The other advantage is users are free to add whatever Handler they like - eg. if someone wants training logging output to a web page so they can check on their models while not at their desk, they can use SocketHandler or implement their own Handler.

This might be a lot of information but I hope I'm making the case that by using logging instead of print() and >> commands you get a lot for free with little downside.

I think it is better to have logging.py handle all of the configuration for logging, than having explicit yaml file. How do you think about that?

I think it's good where possible to separate configuration from code - it makes it easier to track what is a code change and what is a configuration change. Plus, I think yaml is easier to read.

Finally, current default logging format seems to have too much information for most of use cases.

Ok - perhaps we could have a minimal format for printing to the console, but record more information to file so it's easy to search?

Let me know what you think and I'll make the appropriate changes :)

@SunQpark
Copy link
Collaborator

SunQpark commented Apr 15, 2019

Hi @khornlund, I'm sorry for underestimating what you have suggested.
Now I understand that using logging module can bring a lot of cool features to this project.

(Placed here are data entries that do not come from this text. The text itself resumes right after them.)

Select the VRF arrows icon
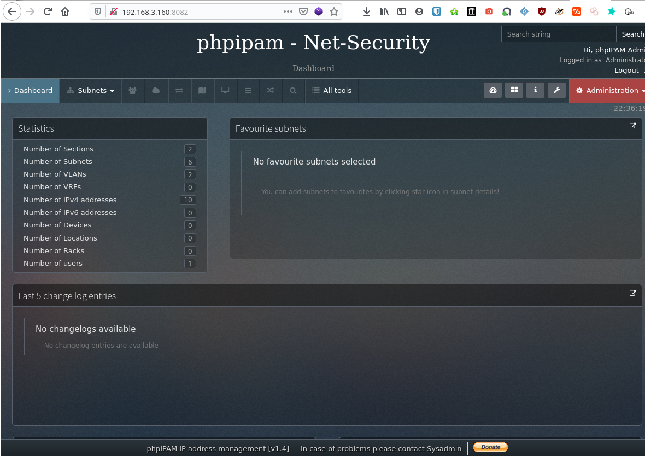click(179, 90)
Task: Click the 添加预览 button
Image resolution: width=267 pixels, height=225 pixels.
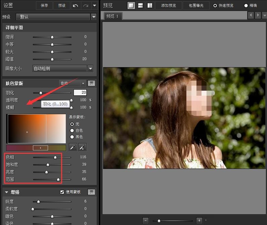Action: 169,5
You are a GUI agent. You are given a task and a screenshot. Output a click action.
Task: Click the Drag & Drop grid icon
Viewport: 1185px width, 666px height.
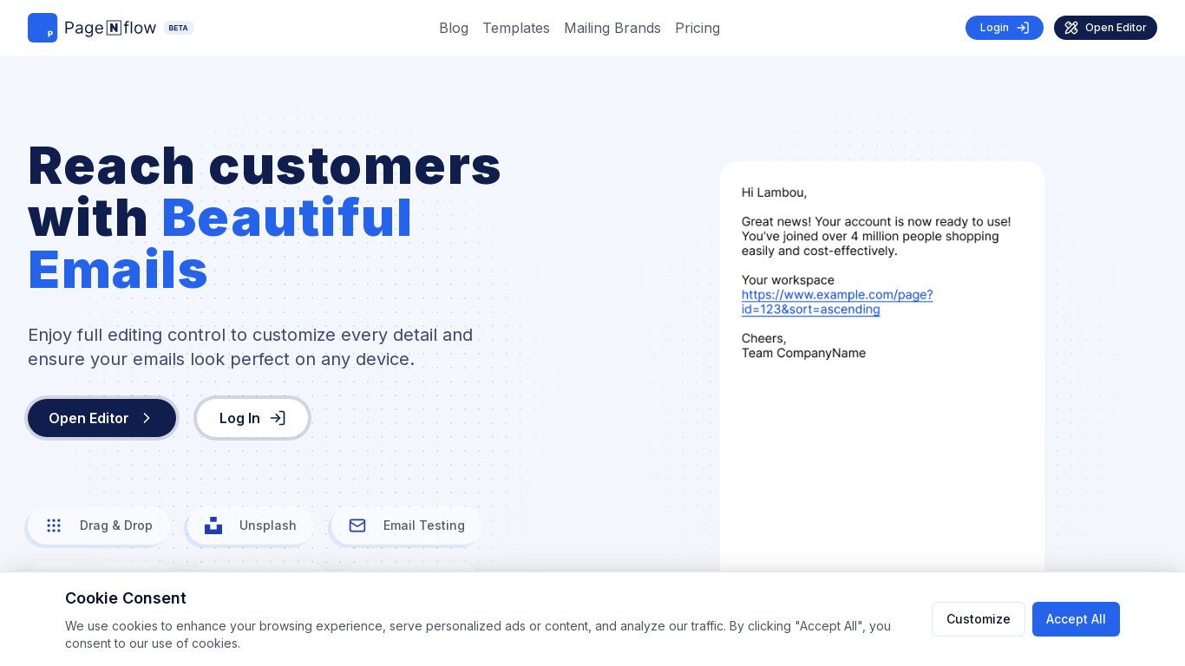click(x=54, y=526)
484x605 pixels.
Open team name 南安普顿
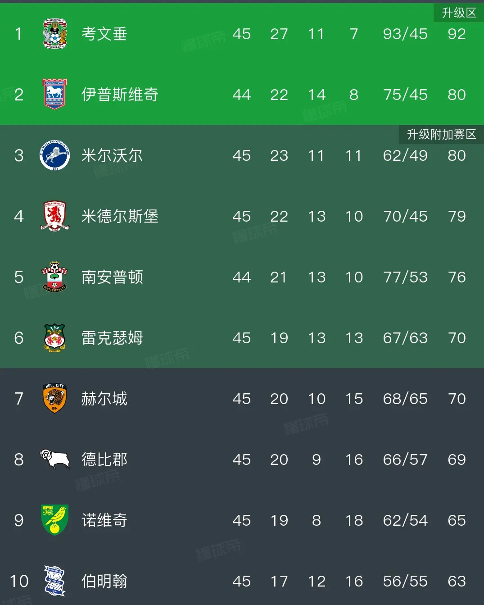[x=112, y=277]
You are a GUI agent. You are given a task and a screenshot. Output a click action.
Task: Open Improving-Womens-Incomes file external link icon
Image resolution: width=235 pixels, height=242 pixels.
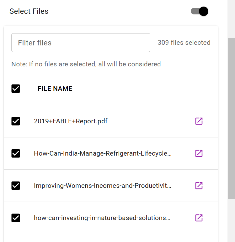[199, 185]
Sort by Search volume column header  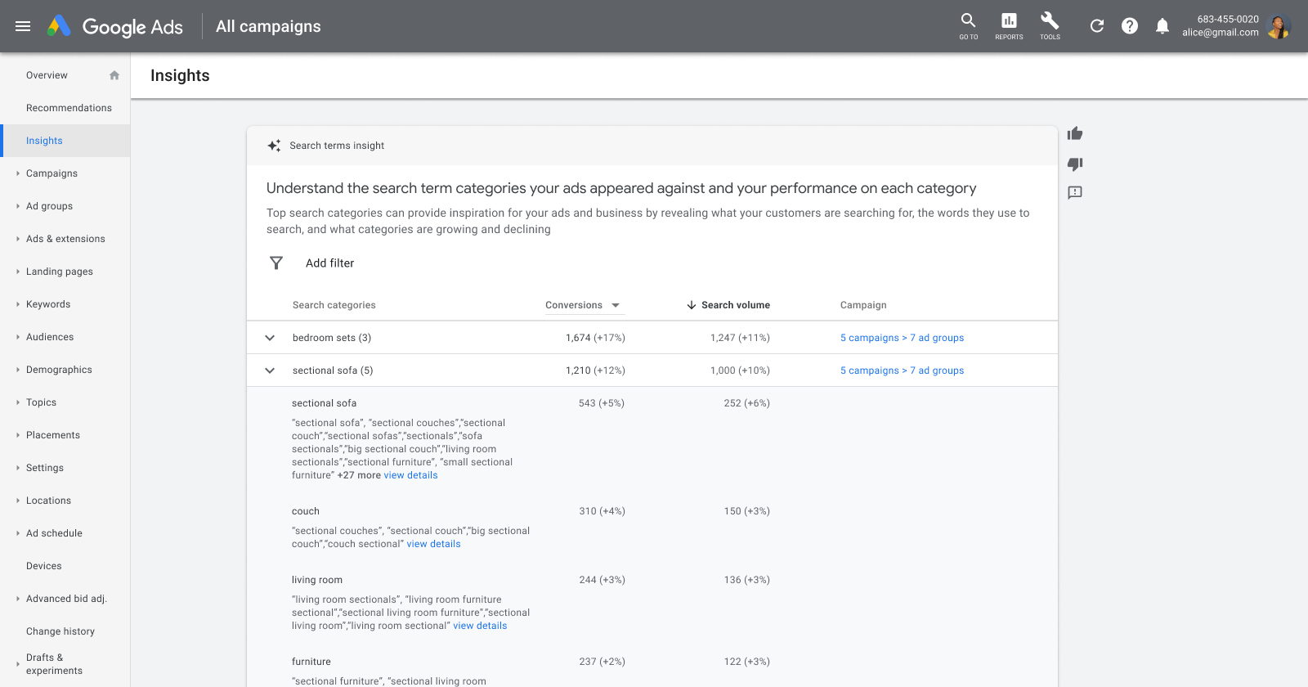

This project is designed for use by people unfamiliar with pytorch (or python). It would be very difficult to such people that reading code written by others and determining which part is important, and which is not. That's why this project tries to hide most of its complex functionality into base classes, and why I think the usage of seemingly difficult modules (like logging) should be kept minimal and subtle.

What I don't like for current model printing is not that it requires additional parameter(which was not true), but that it appears to do so. Someone who's not familiar with subclassing nn.Module is likely to think that verbose belongs to nn.Module and try to use that elsewhere. Someone who don't understand that .yaml file is likely to think that it is essential to know for deep learning project with pytorch. Those situations maybe too extreme cases to concern about, but I think considering this extremes will eventually help making a better project.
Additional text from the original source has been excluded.